Examining the wealth prospects of a city in its entirety can shed insights into the spending level a particular city offers its residents, from basic necessities to luxury items. Within the overall consumer goods and services theme, we believe two investment opportunities are particularly attractive.

  • New Consumer Class

    One billion emerging-market consumers will be joining the middle class by 2025, and as their purchasing power grows, these consumers will have similar needs as their counterparts in the developed world: travel options, durable goods, and consumables.

    All of these provide potentially attractive investment opportunities that can be accessed via public market investments in a diversified suite of consumer-oriented companies that are focused on emerging-market cities.

  • Global Luxury

    The global luxury market is growing at double the rate of the overall global economy and is forecast to reach $325 billion annually by 2015. Individuals living in high-GDP-growth emerging-market cities will increasingly aspire to live and consume like affluent consumers in developed markets.

Consumer Needs May Be Tied To The Wealth Prospects of a Particular City

Chart Representing Consumer Goods & Services

Icon for Agriculture Supply Chain Agriculture Supply Chain

Given the explosive growth of middle-class consumers around the world, the demand for food—particularly meat and dairy—will escalate sharply over the coming decades.

According to the United Nations Food and Agriculture Organization, the world will need to produce 70% more food by 2050. But urban expansion will potentially reduce the rural population by up to 200 million people over that same time frame and possibly by over one billion people by the end of this century.

The upshot: to achieve sufficient increases in food production, despite a potentially smaller rural workforce, the agricultural sector will need to modernize. Driven by this expected agricultural transformation, we believe one investment thesis is particularly attractive.

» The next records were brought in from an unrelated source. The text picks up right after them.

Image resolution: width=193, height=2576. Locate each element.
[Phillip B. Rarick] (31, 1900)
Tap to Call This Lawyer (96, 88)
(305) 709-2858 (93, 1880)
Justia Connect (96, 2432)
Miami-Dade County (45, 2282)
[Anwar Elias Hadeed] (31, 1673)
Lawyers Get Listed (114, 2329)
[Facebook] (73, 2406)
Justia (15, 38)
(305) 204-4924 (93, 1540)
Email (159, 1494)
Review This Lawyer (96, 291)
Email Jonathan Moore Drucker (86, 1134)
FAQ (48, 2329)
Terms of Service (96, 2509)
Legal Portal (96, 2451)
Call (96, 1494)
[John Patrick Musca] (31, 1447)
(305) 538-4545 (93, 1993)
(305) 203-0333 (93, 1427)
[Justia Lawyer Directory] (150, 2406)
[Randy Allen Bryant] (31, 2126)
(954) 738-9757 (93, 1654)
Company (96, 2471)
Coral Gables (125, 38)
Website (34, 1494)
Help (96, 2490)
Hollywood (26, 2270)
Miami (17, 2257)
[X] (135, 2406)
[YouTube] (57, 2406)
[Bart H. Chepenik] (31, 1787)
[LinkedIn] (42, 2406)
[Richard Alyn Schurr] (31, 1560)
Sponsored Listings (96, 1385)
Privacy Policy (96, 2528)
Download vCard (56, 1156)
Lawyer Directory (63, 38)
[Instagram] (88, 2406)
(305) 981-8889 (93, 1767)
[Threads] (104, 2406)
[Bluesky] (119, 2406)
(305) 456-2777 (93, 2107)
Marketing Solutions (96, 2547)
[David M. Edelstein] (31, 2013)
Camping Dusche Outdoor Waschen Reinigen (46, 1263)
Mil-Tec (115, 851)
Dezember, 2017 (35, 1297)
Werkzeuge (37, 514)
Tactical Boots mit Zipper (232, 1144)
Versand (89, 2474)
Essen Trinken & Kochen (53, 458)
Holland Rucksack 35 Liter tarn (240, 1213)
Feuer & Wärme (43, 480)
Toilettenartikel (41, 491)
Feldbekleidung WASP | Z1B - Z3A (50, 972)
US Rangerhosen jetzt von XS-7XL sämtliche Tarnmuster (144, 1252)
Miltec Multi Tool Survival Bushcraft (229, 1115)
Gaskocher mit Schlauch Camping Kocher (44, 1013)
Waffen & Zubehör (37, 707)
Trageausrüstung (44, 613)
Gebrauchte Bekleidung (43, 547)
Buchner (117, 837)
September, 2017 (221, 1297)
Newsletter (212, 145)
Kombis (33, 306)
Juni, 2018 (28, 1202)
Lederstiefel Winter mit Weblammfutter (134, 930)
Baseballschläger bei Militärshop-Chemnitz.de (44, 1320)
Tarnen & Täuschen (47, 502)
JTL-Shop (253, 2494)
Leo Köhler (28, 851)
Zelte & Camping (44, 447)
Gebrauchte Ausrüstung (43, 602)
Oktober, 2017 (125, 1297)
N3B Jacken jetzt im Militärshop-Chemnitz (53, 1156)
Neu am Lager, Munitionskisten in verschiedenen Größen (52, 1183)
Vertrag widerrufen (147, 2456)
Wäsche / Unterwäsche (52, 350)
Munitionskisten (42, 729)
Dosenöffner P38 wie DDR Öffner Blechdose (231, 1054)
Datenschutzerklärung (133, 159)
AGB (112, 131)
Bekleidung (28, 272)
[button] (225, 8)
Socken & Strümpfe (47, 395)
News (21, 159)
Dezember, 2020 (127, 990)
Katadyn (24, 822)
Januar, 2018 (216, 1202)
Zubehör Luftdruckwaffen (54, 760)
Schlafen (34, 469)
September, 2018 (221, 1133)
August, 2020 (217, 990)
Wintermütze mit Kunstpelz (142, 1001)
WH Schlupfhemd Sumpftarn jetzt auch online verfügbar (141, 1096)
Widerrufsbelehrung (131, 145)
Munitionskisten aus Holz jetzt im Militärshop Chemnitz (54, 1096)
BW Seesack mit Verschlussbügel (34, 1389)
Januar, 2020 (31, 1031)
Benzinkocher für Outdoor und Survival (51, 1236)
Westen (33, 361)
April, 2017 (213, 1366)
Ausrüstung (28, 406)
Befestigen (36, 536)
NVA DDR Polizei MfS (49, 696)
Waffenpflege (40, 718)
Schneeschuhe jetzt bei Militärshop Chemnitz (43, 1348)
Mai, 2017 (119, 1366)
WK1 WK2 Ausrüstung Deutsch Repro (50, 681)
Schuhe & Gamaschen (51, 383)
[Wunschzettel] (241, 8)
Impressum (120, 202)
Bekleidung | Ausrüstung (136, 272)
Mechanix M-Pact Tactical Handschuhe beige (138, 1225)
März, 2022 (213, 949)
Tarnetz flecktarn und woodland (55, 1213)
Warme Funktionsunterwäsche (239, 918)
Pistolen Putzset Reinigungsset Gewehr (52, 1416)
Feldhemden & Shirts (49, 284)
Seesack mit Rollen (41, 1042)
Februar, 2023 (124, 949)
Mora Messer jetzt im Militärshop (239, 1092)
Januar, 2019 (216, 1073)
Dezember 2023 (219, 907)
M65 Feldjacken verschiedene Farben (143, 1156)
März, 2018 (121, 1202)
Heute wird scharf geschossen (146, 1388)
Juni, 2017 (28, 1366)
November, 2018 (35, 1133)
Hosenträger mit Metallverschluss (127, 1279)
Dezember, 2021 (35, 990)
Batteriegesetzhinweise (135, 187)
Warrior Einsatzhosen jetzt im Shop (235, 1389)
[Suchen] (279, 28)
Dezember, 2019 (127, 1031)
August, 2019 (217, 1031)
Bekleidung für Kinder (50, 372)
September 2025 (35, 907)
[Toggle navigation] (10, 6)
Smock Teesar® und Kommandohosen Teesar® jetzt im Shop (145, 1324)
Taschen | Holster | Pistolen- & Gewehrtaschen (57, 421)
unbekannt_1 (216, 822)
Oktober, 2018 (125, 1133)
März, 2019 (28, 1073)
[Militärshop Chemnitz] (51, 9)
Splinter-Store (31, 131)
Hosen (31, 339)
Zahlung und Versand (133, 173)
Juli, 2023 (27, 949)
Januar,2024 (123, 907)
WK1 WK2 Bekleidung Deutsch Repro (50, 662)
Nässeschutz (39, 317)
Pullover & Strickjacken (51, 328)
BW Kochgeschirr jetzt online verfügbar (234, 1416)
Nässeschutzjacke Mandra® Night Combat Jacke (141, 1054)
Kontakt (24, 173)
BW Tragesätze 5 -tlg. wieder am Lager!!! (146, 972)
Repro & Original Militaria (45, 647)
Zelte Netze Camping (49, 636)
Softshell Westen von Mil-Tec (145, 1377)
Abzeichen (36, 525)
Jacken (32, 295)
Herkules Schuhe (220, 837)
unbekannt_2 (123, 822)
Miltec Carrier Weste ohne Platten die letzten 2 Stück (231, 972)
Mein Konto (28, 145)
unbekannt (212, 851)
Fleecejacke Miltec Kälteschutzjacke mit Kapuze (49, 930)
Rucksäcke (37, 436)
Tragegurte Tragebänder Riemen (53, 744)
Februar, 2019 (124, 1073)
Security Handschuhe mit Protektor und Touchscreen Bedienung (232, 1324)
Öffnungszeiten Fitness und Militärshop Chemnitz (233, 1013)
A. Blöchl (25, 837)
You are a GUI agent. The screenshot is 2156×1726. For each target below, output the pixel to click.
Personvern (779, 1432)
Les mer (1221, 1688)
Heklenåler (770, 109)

  • Industrialized Agriculture

    Because fewer people will be available to farm while food demand will continue to climb, we believe there will be significant investment opportunities in both global and Asian and African companies that focus on providing farming machinery as well as next-generation farming technology.

    Investment opportunities may also exist in large-scale land acquisitions, as well as expanded food supply corridors. The latter may also include direct or indirect investments in processing and storage facilities as well as transportation networks along these new corridors of international food demand.

When, where, and how to invest

While the evaluation of specific investments depends on the unique objectives of each investor, we believe the 10 investable ideas we’ve outlined present attractive opportunities across both emerging and developed markets.

  • Opportunities are Wide-Ranging.

    The investment ideas could be also accessible across a range of public and private vehicles and asset classes, demonstrating the broad impact of the urban expansion trend.